“Frequentemente se fala em arrependimento e remorsos. Isto é algo que me ocorre cada vez menos. Habituei-me a viver de forma a dizer e fazer tudo o que sinto que devo, com todos, para que no passo seguinte não tenha vontade de voltar atrás.
Sei que sou muito frontal e que não é esta a forma mais usual do comportamento humano. Quando me questiono, sem entrar em julgamentos, porque é que isto acontece, rapidamente me apercebo que esta frontalidade tem muito mais a ver com ser o mais verdadeira possível comigo própria do que a necessidade de que o outro saiba e seja confrontado com a minha verdade. Em relação ao outro, apenas espero com a minha verdade despertar também a dele.
O facto das pessoas não serem sinceras faz-me confusão pois em primeiro lugar é a si próprias que estão a enganar. Já me tentaram explicar que às vezes isto acontece porque as pessoas entendem que se não verbalizarem algo, é como se isso não existisse, não está materializado. Mas está, só que cá dentro...
Tudo o que fingimos que não existe, fica cá dentro a magoar. E magoa em cada atitude, palavra ou pensamento usado para contrariar a sua existência, porque o que não se aceita distancia a pessoa de si mesma e da sua verdade. Só ao lidar com cada verdade escondida podemos aceitarmo-nos e ao fazê-lo somos mais felizes, mais completos, porque nada está excluído.
O que somos é o que está guardado, não o que mostramos, e quando o que mostramos é muito diferente do que sentimos, criam-se as máscaras, e as mais difíceis de tirar são as da negação, da não aceitação de algo, impedindo-nos de caminhar para a verdadeira felicidade. As aparências existem para que os outros nos aceitem e quem sai mais enganado é quem as cria.
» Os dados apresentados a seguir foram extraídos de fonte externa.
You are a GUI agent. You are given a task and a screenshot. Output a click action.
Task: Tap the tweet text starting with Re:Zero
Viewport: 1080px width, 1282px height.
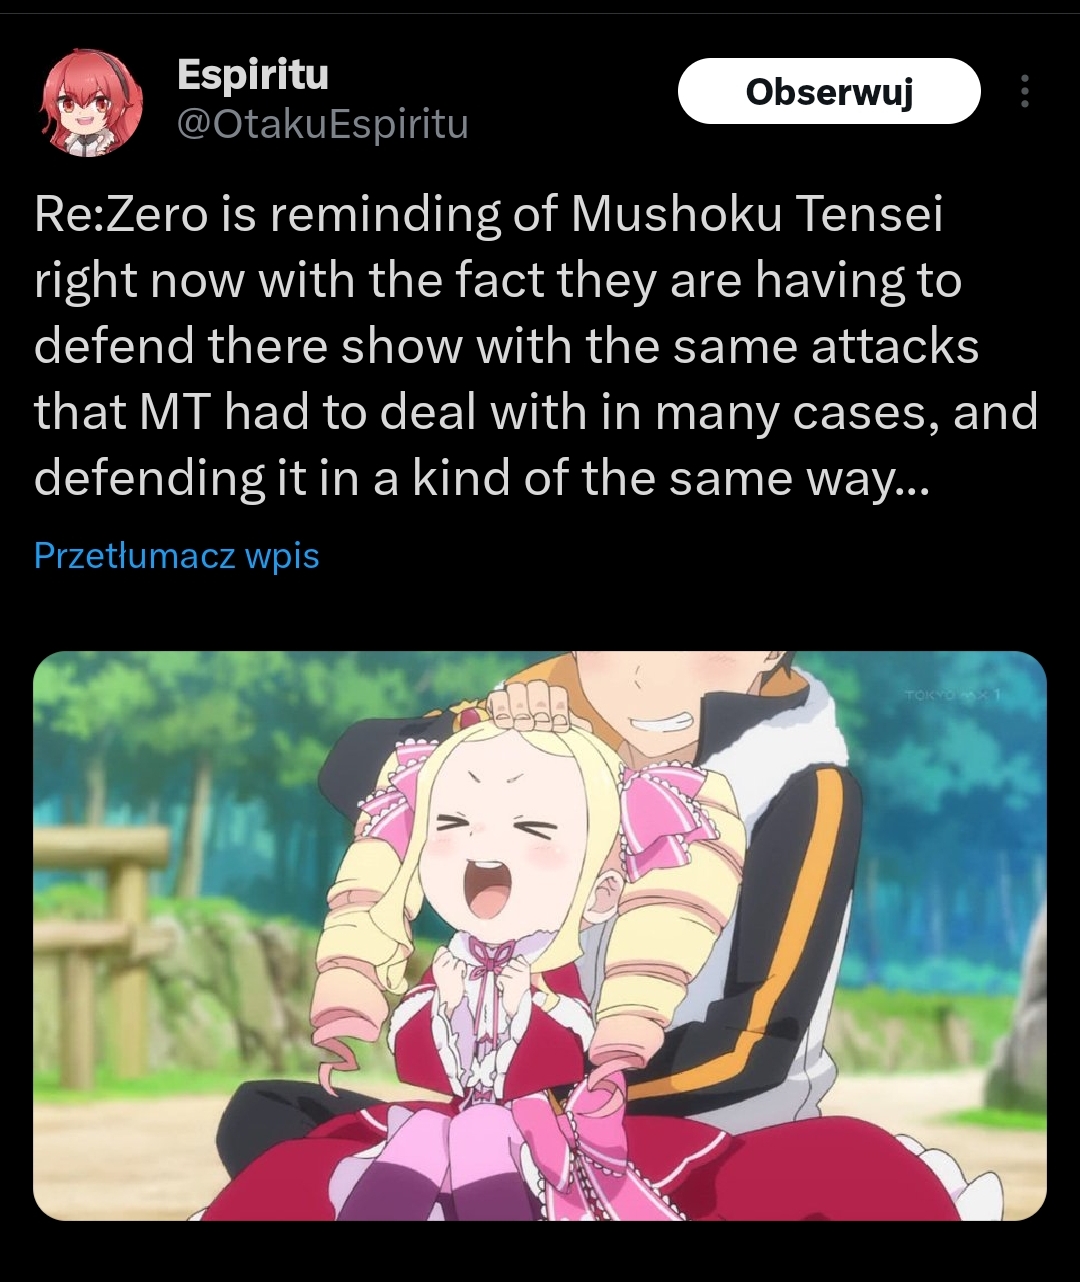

Há quem pense que não se pode mexer na ferida mas se uma ferida estiver sempre tapada não vai cicatrizar. Às vezes até "cura em falso" e por baixo da pele aparentemente cicatrizada está uma grande infeção. Há feridas que tem de estar expostas para que a cura aconteça e mesmo que tenham de estar protegidas, deve-se limpar e desinfetar com frequência. Neste aspeto vejo as feridas emocionais e espirituais como as do corpo.
Dizer que não se sabe, por exemplo, a causa de uma depressão, é fruto disto.
Querer a todo o custo mostrar felicidade é criar um embrulho bonito para um presente partido.
Só a partir do momento em que se assume o que se sente, o bom e o mau, se pode trabalhar para enaltecer o que de melhor temos e eliminar o que não gostamos em nós, limpando tudo o que nos incomoda e nos atrofia.
Aceito todas as minhas cicatrizes, mas as feridas se existem são para ser curadas, em consciência do que são e com determinação e vontade de deixarem de o ser. O bem estar vem daí e esse poder está em nós.”